Disruption, Disappointment, Disilusionment – December

For followers of this blog – and especially for those who knew of and followed my previous blog – the past few months have been uncommonly quiet for me. It’s not that I have not wanted to write, its just that when I get an idea that seems to be important, and when I sit down to explore that idea, it just all seems to vanish. That which seemed so valuable and so worthy of a blog post seems to become so trivial. I guess I should say the same thing about other blogs that I read. I come across a catchy title, but by about the third or fourth paragraph I think, “And I wasted the past few minutes of my life on THIS?”

2017 has been an especially unkind year for me and my family: three hospital stays, two surgeries, CT scans, PET scans, more doctor visits than you can count, enough physical therapy to rehabilitate a football team. Through it all we have been extraordinarily blessed by family and friends. But it has been a brutal year, especially that last 4 months.
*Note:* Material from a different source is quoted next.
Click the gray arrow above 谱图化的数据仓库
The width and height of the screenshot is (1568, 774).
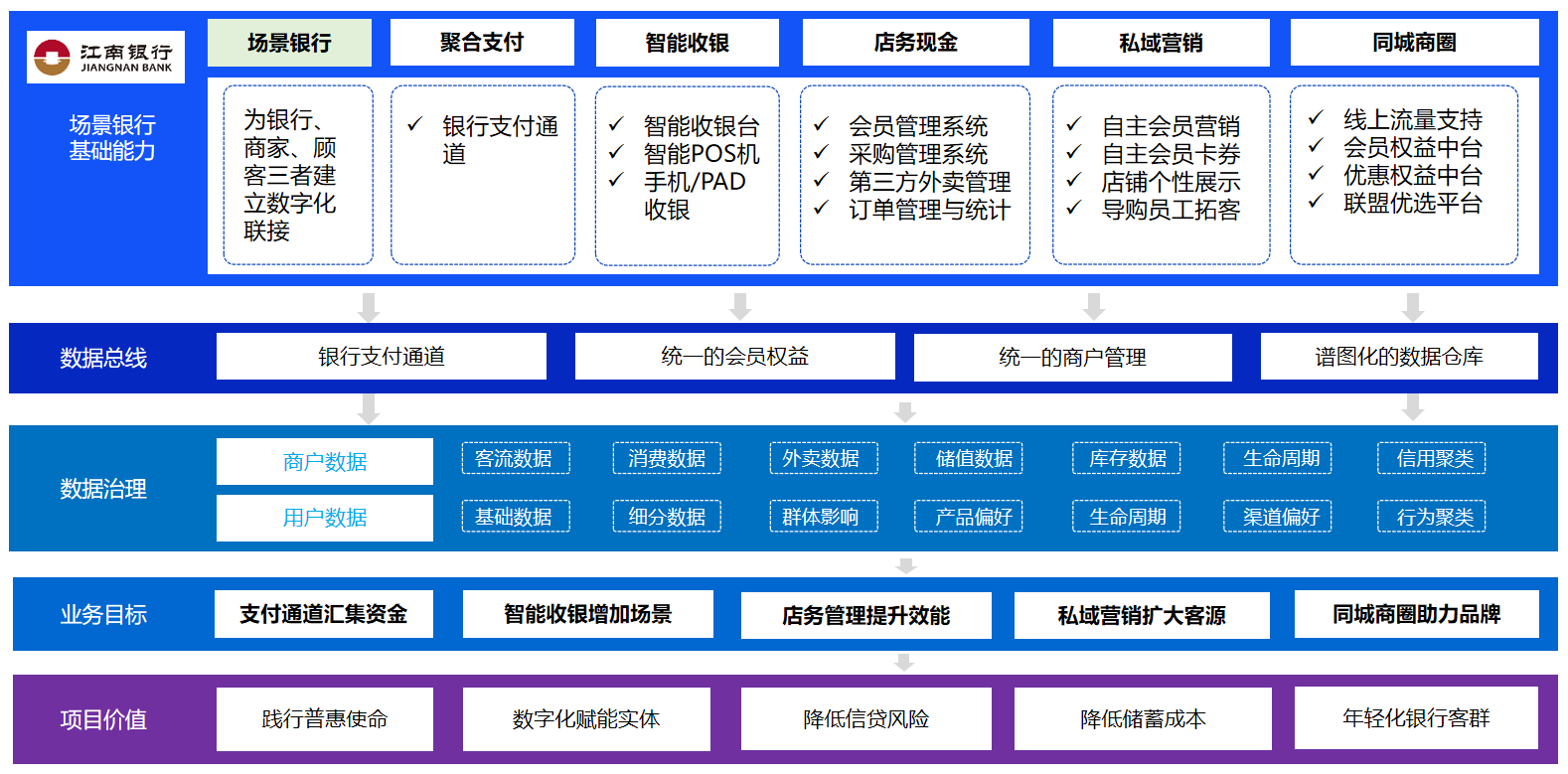(1412, 307)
Emotionally and spiritually the last few months have taken their toll on me as well. I guess I am at that place in life where so many men (and maybe women do too, I don’t know) ask themselves about what they have accomplished and what meaning their life has, and what difference they have made. Looking back I have not accomplished what I wanted to accomplish, I have not been where I wanted to go, and I am not now fulfilling the role that I feel I was most gifted and called to do. It is all so singularly depressing.

Someone once described life as the contents of three buckets. When you are young you have a bucket full of dreams, and two empty buckets – one for precious memories of dreams accomplished and one for the regrets concerning those dreams that go unfulfilled. The goal is as the dream bucket gets emptied, for the precious memories to be full, and the regret bucket to stay empty.
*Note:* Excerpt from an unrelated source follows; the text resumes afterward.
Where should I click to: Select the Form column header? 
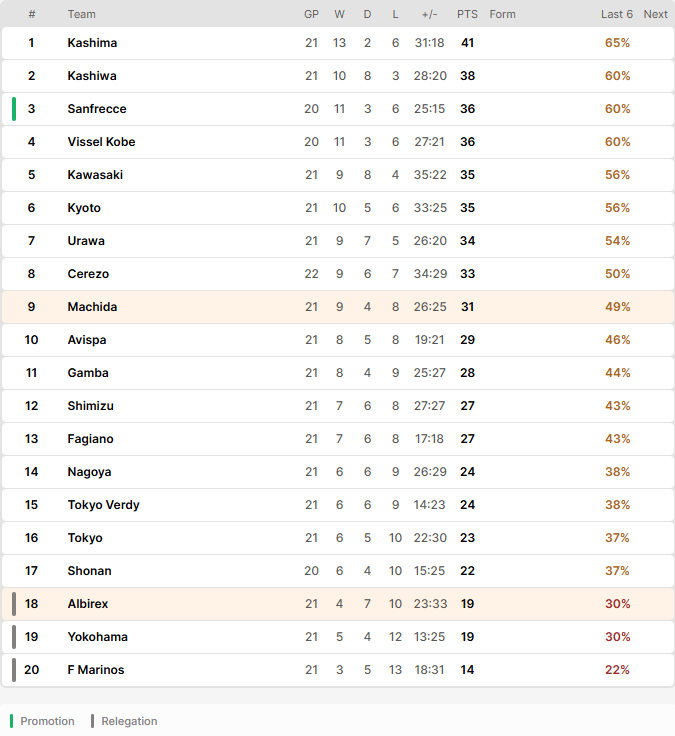tap(502, 15)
I now realize that I have many, many dreams that I will never achieve. One reason for that is that when I was young I could REALLY dream up some doozies. Another reason is that as I get older I realize that many of the dreams just really were not all that important, and so technically while the broken dream goes into the regret bucket, it really does not fill it up that much.

My hope is that in January I can return to writing in this blog again. I hope I will have something more constructive to set forth in this space, ¬†and I really do not want my readers to feel like they have wasted any precious time reading what I do offer. I truly appreciate all the “likes” and “follows,” and I will do my best to present thoughts worthy of your consideration.

Until that time, my prayer is that all of us will continue to climb higher by descending lower. I pray we will learn the message of John 13 – there is nobility in humility and we reign by serving.

Merry Christmas, Feliz Navidad, and may you and yours have the best and most prosperous of New Years.